IV Dimanche de Carême

( 1 S 16 passim / Ps 22 / Eph 5, 8 - 14 / Jn 9, 1 - 41 )

 

          En ce dimanche, la couleur violette s'atténue vers un rose où se reflète, non seulement la floraison de la création sous les vents printaniers, mais aussi la joie croissante pour l'éminence de la Pâque du Seigneur. L'invitation de la liturgie : " réjouis-toi Jérusalem, exultez à cause d'elle, vous tous qui l'aimez. Soyez pleins d'allégresse avec elle, vous tous qui étiez dans la tristesse" ( Antienne d'ouverture ) trouve son explication dans le geste que le Seigneur accomplit pour cet " homme aveugle de naissance " ( Jn 9, 1 ) que tout un chacun peut se représenter. Comme dans la parabole du fils prodigue, si nous pouvons nous reconnaître dans le fils cadet ou dans l'aveugle à qui le Seigneur donne la possibilité de voir d'abord et de le reconnaître tout de suite après, nous sommes appelés à évaluer combien restent encore en nous de sentiments amers et suspects du fils aîné et des disciples qui interrogent le Seigneur Jésus sur : " qui a péché....pour qu'il naisse aveugle " ( 9, 2 ) et, plus tristement encore des " pharisiens" ( 9, 13 ) qui, au lieu de se réjouir semblent déchaîner une guerre sans limite contre tous.

          La parole de Dieu nous aide à comprendre que chaque chemin de conversion et de guérison est toujours et avant tout un geste de nouvelle création qui a comme protagoniste le Créateur de toute chose, en personne. Face à cet aveugle qui ne demande rien et consent à tout, nous sommes appelés à redécouvrir notre nature fondamentale de créature. Ce qui change la vie de cet homme sans nom et à qui nous pouvons prêter le nôtre, est le fait que le Seigneur " en passant", le " vit " ( 9, 1 ). Ce qui permet à cet aveugle de voir est sa dispoibilité à se laisser guider d'une façon si inédite et si nouvelle, jusqu'à donner à sa vie une lumière complètement différente. A Jérusalem se répète ce que Samuel apprit à Béthleem : " ce qui compte, ce n'est pas ce que l'homme voit.....le Seigneur voit le coeur " ( S 16, 9 ). Le Seigneur Jésus est capable de voir comme un véritable " prophète" ( Jn 9, 17 ) les profondeurs de l'homme, mais il est aussi capable de mettre à nu la cécité qui complote contre lui, pour atteindre simplement le Maître. L'amère conclusion de l'évangile nous laisse le coeur profondément attristé : " Si vous étiez aveugles, vous n'auriez pas de péché, mais du moment que vous dites : " nous voyons" ! votre péché demeure" ( 9, 41 ).

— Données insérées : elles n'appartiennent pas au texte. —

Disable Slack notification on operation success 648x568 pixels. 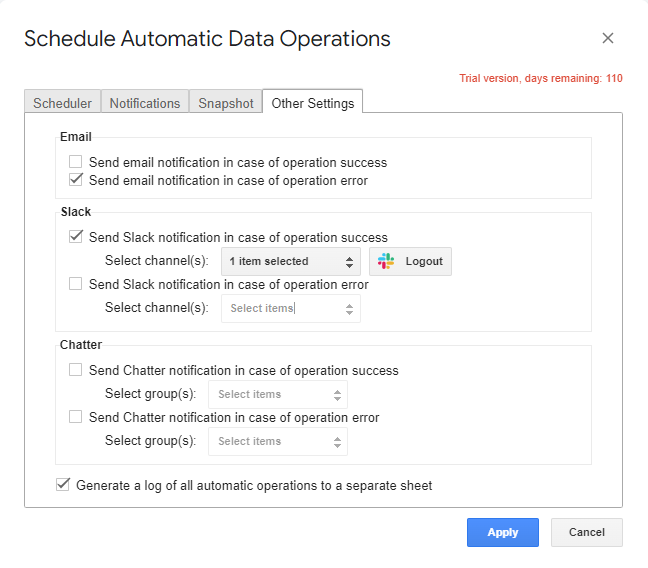pos(75,237)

          L' apôtre Paul nous indique la route pour ne pas rester dans les ténèbres de notre terrible auto-suffisance : " le fruit de la lumière est dans toute bonté, justice et vérité " ( Eph 5, 9 ). Cela semble manquer à ces pharisiens qui se montrent incapables de se réjouir pour la vie d'un homme qui, finalement, peut voir. Il semble surtout manquer à ces pharisiens cet esprit dont sont contaminés également les disciples, qui n'acceptent d'aucune façon - et avec une fureur effrayante - que l'on puisse regarder le monde d'une façon si différente pour ne pas avoir besoin de rechercher morbidement l'indice des " péchés " ( Jn 9, 34 ) mais bien au contraire, les semenses de beauté et d'innocence qui gisent enfouies sous chaque épreuve de souffrance. Alors que les pharisiens semblent semer suspicion sur tout et tous, réussissant même à dénaturer par la " peur " l'instinct naturel de protection des parents envers leur fils, le Seigneur Jésus n'arrête pas de se révéler semeur d'étoiles au milieu de nos ténèbres : " Tu l'as vu, c'est Lui qui te parle" ( 9, 37 ) et il le fait jusqu'à risquer d'être maltraité et refusé par nous ! La Pâque du Seigneur veut ouvrir notre coeur pour regarder le monde à la manière de Dieu, croyant et espérant - chaque jour - pouvoir recommencer du début à croire, espérer et aimer...Oui, recommencer à regarder et à se laisser regarder doucement et gratuitement.

Kyrie Eleison ! Regarde-nous, Seigneur, regarde notre pauvreté et notre cécité. Nous te promettons de ne pas dissimuler à tes yeux nos misères, mais de nous laisser regarder et purifier par toi et la force vivifiante de ton Amour. Seigneur Jésus, ton regard éclaire et illumine notre vie et rend aussi plus profonds et vigilants nos propres yeux qui peuvent alors devenir capables de découvrir les dons que tu poses sur notre chemin, le trésor caché du bien admirable et profond que tu nous donnes chaque jour.